◆ ASSIGNMENT
Please return exactly the line that contains "The height and" and every line after it, through the last line of the records below, with no pictures.

── EXTRACTED MATERIAL ──

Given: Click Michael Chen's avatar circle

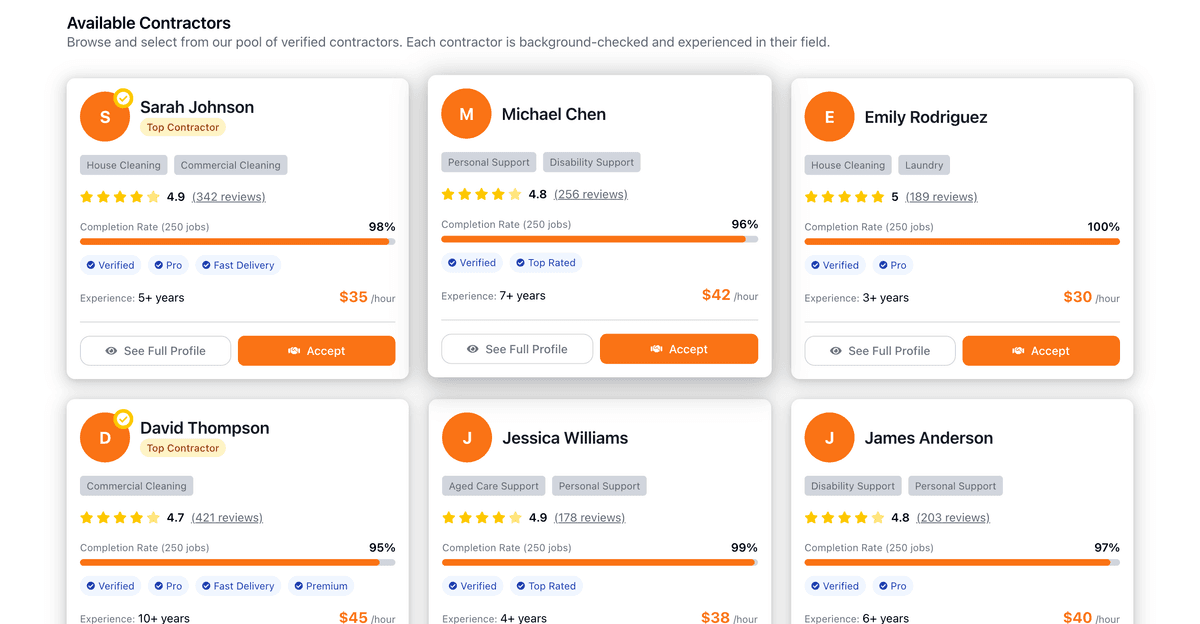Looking at the screenshot, I should [466, 114].
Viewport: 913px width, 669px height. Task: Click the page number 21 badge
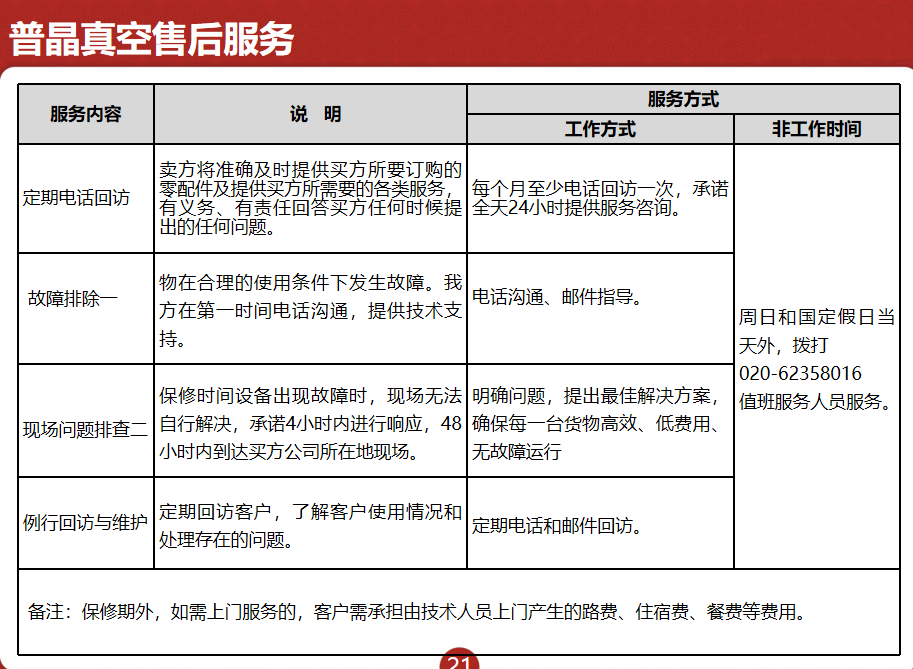(x=459, y=662)
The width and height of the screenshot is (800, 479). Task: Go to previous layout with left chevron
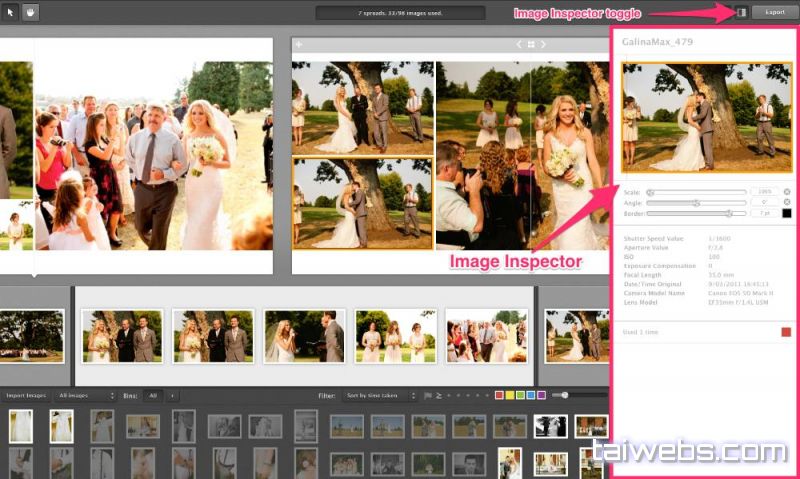[518, 45]
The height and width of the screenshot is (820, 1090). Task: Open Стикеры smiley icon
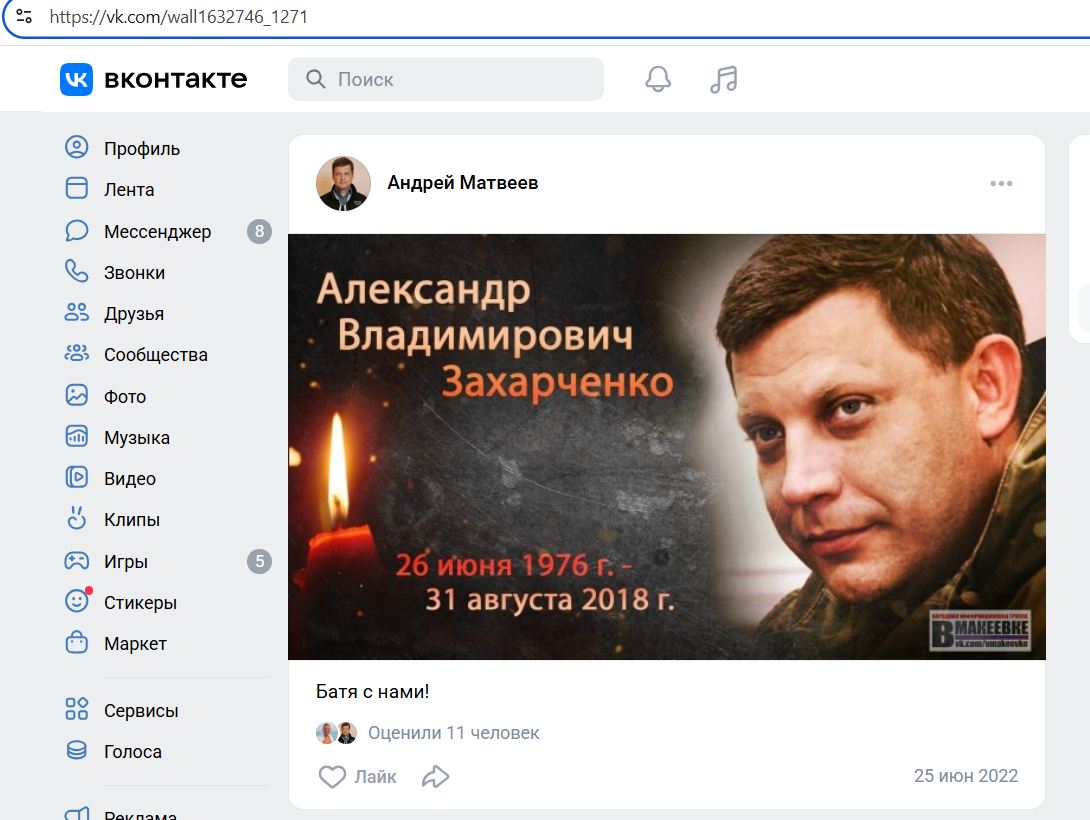pos(77,601)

───

◆ OUTPUT
The height and width of the screenshot is (820, 1090). Task: Open Стикеры smiley icon
pos(77,601)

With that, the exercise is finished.